Évaluation préliminaire du risque que pose le nouveau virus de la grippe H7N9 décelé en Chine pour les animaux canadiens
Avril 2013
Sommaire
On a réalisé une évaluation préliminaire afin de déterminer le risque d’introduction au Canada de la nouvelle souche H7N9 du virus de la grippe aviaire ainsi que le risque d’exposition des animaux canadiens à ce virus. L’évaluation, qui a été réalisée conformément à l’approche recommandée par l’Organisation mondiale de la santé animale, est fondée sur les données disponibles actuellement et tient compte des facteurs d’incertitude.

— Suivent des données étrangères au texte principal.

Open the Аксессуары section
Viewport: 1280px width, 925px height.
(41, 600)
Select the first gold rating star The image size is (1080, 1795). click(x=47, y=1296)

L’évaluation des risques sera mise à jour, au besoin, à mesure qu’on en apprend davantage au sujet de ce virus H7N9. Les risques pour la santé humaine et la santé publique n’ont pas été pris en compte dans le cadre de l’évaluation.
Pour le moment, les cas d’infection à ce nouveau virus n’ont été détectés qu’en Chine. Il s’agit d’une nouvelle souche du virus de la grippe. Par conséquent, les connaissances relatives à l’épidémiologie du virus chez les populations humaines et animales sont limitées. Jusqu’à maintenant, les éléments de preuve indiquent fortement que le comportement et les conséquences du nouveau virus H7N9 chez la volaille ne diffèrent pas de ceux que l’on observe pour d’autres virus de la grippe A communs chez la population animale à l’échelle mondiale. Selon les résultats de séquençage, ce nouveau virus H7N9 est d’origine aviaire. Toutefois, la volaille ne semble pas présenter de signes cliniques graves.
Dans le cadre de l’évaluation préliminaire, on a pris en compte les éléments suivants : les mesures de contrôle à l’importation en place, la faible ampleur du mélange entre les oiseaux migrateurs sauvages de la Chine et du Canada, la séparation distincte des lignées de virus entre les continents, l’absence de preuves de la transmission efficace par les humains ainsi que la nature indirecte de la transmission mécanique. L’évaluation de l’exposition portait sur le système nord‑américain de production de la volaille, la volaille en liberté, les fermes familiales ou les élevages non commerciaux situés près d’oiseaux sauvages ou dans des marchés d’animaux vivants ainsi que d’autres mammifères sensibles.
On effectue l’estimation des risques en intégrant les résultats de l’évaluation des points d’entrée, de l’exposition et des conséquences. En se fondant sur les renseignements connus et disponibles à l’heure actuelle, on estime de façon préliminaire que les risques posés par le nouveau virus de la grippe H7N9 décelé en Chine pour les animaux canadiens sont négligeables à très faibles.